What is amazing is that official driver support for the 5000/6000 cards ended in 2015, three years earlier, with only a single beta released for 10 compatibility.

I had a pair of 550tis in SLI, good times.
 
I still have that old toaster (480) in my closet. It was the hottest, loudest, and most power-hungry card I've owned. It made summer days in my brick house miserable...but at least it performed good for whatever game was out at the time.
 
I had a GTX570. That was a good card. I got big overclocks out of mine that put it level or sometimes over the top of a GTX580 in most games. Generally a tiny bit faster than a HD6970 in the biggest games of the day, which cost more.
I had that card and loved it, used to run a little on the hot side temperature wise through. Mine anyway. ;)
 
I had a GTX570. That was a good card. I got big overclocks out of mine that put it level or sometimes over the top of a GTX580 in most games. Generally a tiny bit faster than a HD6970 in the biggest games of the day, which cost more.

I had that card as well, and enjoyed it for several years, if it had more vram I would probably kept it longer, but it was time to upgrade and in Oct of 2016 I finally decided to get a GTX 1060 6GB :D
 
My GTX 480 sli are still running fine , connected to the 65" TV. and can still churn out some decent FPS in titles not as old .they play World of Tanks just fine at 1080P,,
 
I changed my 480 gtx sli setup with 1000 Watts Corsair dual rail PSU and now have a AMD R9 290X CrossFire which required a 850 Watts Corsair mono rail PSU which mean compared to the AMD R9 290X they are not that power hungry.
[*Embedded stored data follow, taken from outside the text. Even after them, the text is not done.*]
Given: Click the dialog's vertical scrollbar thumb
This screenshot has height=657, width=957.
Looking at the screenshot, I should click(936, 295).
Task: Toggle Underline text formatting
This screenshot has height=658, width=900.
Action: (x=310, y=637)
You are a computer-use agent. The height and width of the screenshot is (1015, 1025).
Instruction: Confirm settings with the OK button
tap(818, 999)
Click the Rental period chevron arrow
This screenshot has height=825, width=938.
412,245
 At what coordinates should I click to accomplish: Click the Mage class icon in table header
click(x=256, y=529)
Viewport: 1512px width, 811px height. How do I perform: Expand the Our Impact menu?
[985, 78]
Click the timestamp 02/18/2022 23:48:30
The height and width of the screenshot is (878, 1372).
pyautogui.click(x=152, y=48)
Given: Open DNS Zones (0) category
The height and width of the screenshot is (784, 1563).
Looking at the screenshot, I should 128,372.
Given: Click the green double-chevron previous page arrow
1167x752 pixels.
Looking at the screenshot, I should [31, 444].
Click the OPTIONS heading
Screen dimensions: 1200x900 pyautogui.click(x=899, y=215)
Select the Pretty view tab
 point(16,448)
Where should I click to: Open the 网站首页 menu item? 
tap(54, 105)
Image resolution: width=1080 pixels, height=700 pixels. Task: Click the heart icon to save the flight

Contrary to my setup now the SLI was flawless almost every game gave me 2X boost which the Crossfire does not work on most title and use more power. The R9 290X are still good card but not so much when they most work together.
 
It's actually kind of sad because it's the end of an era. I remember what a beast the GTX 470/480 series was at Metro 2033. Time's cruel crawl will come for Kepler as well, sooner than later I'm afraid.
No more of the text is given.